Virus update

1. Larry Summers writes,

The question in assessing universal tax rebates is, what about the vast majority of families who are still working, and whose incomes have not declined or whose pension or Social Security benefits have not been affected by Covid-19? For this group, the pandemic has reduced the ability to spend more than the ability to earn.

In other words, we should not be applying conventional macroeconomics right now. Conventional macro sees as all working the same GDP factory, which is producing below capacity because of insufficient demand. Conventional macro says that it does not matter how the government directs spending, because any spending will inject more “aggregate demand.”

Even a conventional macroeconomist like Larry Summers is able to see that this model does not fit the current situation. I happen to think that conventional macroeconomics needs a much broader reassessment.

2. We continue to argue about asymptomatic spreading.

The secondary attack rate for symptomatic index cases was 18.0% (95% CI 14.2%-22.1%), and the rate of asymptomatic and presymptomatic index cases was 0.7% (95% CI 0%-4.9%), “although there were few studies in the latter group.” The asymptomatic/presymptomatic secondary attack rate is not statistically different from zero

Just run a test, for crying out loud.

3. Megan McArdle writes (WaPo),

Looking back over the past nine months, it’s as if the public health community deliberately decided to alienate large groups of Americans, usually in the name of saving someone else.

The World Health Organization told us travel bans don’t work, apparently because they harm tourist economies; then we were told masks don’t work, apparently because experts worried that hoarding them would leave health-care workers without personal protective equipment; the public health community fell suddenly silent about the dangers of large gatherings during the George Floyd protests; a presentation to a government advisory committee actually described thousands of potential additional deaths as “minimal” compared with pursuing racial and economic equity; Anthony S. Fauci admitted he’d been lowballing his estimates of the point at which we’ll reach herd immunity.

The Orwellian public health community notwithstanding, my nominee for villain of the crisis is the FDA, for two reasons.

First, the FDA placed a very high priority on accuracy in deciding whether to approve tests for the virus.

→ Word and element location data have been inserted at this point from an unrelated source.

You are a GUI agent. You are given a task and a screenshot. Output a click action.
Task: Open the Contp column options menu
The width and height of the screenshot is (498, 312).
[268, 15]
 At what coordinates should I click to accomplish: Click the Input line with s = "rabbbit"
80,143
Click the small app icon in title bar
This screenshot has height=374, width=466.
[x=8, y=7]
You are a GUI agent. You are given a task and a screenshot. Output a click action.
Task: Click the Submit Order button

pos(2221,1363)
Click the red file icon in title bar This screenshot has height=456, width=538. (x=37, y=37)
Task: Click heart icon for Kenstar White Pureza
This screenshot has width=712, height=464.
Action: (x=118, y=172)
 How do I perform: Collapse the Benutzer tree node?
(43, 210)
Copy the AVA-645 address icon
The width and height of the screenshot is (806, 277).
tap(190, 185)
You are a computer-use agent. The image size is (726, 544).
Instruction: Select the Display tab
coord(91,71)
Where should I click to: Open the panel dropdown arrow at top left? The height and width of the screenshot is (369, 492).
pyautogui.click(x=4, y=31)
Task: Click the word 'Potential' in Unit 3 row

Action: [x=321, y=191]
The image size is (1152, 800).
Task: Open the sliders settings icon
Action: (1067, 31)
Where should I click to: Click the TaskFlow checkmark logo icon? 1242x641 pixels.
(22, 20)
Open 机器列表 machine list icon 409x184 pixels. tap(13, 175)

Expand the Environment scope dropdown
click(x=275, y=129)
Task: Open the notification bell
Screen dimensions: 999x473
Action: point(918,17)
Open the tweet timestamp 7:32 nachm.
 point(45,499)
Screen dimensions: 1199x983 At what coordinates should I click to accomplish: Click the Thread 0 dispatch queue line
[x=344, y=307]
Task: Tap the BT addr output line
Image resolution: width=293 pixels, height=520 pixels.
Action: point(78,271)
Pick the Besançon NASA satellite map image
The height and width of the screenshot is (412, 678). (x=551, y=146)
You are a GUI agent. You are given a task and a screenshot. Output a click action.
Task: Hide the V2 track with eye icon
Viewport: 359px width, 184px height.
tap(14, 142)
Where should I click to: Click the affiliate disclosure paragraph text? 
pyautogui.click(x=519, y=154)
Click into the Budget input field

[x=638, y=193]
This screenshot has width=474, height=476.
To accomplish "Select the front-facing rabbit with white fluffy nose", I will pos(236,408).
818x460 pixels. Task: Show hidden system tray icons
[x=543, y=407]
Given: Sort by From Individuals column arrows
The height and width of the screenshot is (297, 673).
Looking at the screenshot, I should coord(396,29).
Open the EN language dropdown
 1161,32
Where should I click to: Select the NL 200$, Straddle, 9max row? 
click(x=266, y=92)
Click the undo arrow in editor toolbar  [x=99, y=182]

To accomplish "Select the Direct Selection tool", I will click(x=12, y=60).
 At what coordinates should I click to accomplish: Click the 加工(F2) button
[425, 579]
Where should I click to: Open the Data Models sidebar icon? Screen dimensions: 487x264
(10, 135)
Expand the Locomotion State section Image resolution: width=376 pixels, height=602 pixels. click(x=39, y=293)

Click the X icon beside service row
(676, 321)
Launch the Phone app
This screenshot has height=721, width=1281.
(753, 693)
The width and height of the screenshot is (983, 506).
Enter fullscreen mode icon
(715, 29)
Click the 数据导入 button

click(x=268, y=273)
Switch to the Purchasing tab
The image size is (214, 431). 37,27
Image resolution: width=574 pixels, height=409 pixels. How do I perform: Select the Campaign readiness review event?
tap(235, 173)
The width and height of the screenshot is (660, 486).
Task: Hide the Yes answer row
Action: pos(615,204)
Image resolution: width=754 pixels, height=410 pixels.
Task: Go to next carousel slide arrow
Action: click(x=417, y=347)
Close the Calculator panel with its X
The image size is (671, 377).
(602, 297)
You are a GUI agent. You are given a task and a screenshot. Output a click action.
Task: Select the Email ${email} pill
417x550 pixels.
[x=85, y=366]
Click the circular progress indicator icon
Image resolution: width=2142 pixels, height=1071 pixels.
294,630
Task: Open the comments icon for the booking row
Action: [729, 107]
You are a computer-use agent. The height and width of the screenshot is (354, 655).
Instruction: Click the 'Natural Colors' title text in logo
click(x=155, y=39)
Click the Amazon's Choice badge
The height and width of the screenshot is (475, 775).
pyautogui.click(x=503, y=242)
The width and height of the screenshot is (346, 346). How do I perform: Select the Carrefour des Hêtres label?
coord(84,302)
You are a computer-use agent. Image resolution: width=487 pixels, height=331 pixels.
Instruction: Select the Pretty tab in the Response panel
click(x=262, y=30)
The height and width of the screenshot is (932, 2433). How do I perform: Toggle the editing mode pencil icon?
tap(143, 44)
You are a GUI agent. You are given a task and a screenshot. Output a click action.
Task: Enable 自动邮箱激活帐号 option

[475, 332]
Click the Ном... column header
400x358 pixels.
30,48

For some purposes, such as estimating the prevalence of the virus, accuracy is a good thing. But for controlling the spread of the virus, an accurate test that takes a week to provide results is worthless. The FDA should have prioritized “faster and cheaper” over “reliable.”

Second, the FDA did not use human challenge trials (give one group the vaccine and one group the placebo, and then expose them to the virus). Instead it gave one group the vaccine and one group the placebo, and then waiting until enough people naturally were exposed to the virus to show efficacy. We could have been starting to take the vaccine in June, but instead we had to wait until now.

4. Mr. Biden got into the virus forecasting business a few days ago, saying that the U.S. will have 400,000 deaths by the time he is sworn in as President. According to this site, we had 329,000 as of December 29. To get to 400,000 by inauguration day, we would need to average about 3000 deaths per day. On a 7-day average basis, the highest that it has been is 2680 on December 22. It has been edging down over the past week. But if you are trying to forecast the closest round number, then 400,000 is right.

He rightly criticized the slow process of distributing the vaccine. If it were rationed by price rather than by government authorities, my guess is that there would not be such a large supply of vaccine sitting around waiting for someone to administer it.

5. Miles Kimball joins those of us criticizing peacetime bureaucrats.

Highly accurate tests whose results take many days to arrive are next to useless. But the US government was very slow to approve tests of lower accuracy that could have made a big difference because they gave results within minutes.

Pointer from Alex Tabarrok. He says that the problem is perfectionism. I think it’s blame-avoidance.

If you do something and harm results (e.g., somebody gets a wrong test result), then you can be blamed. If you do nothing (i.e., don’t allow fast but less-accurate tests), then the harm that results is God’s Will. It’s the trolley problem.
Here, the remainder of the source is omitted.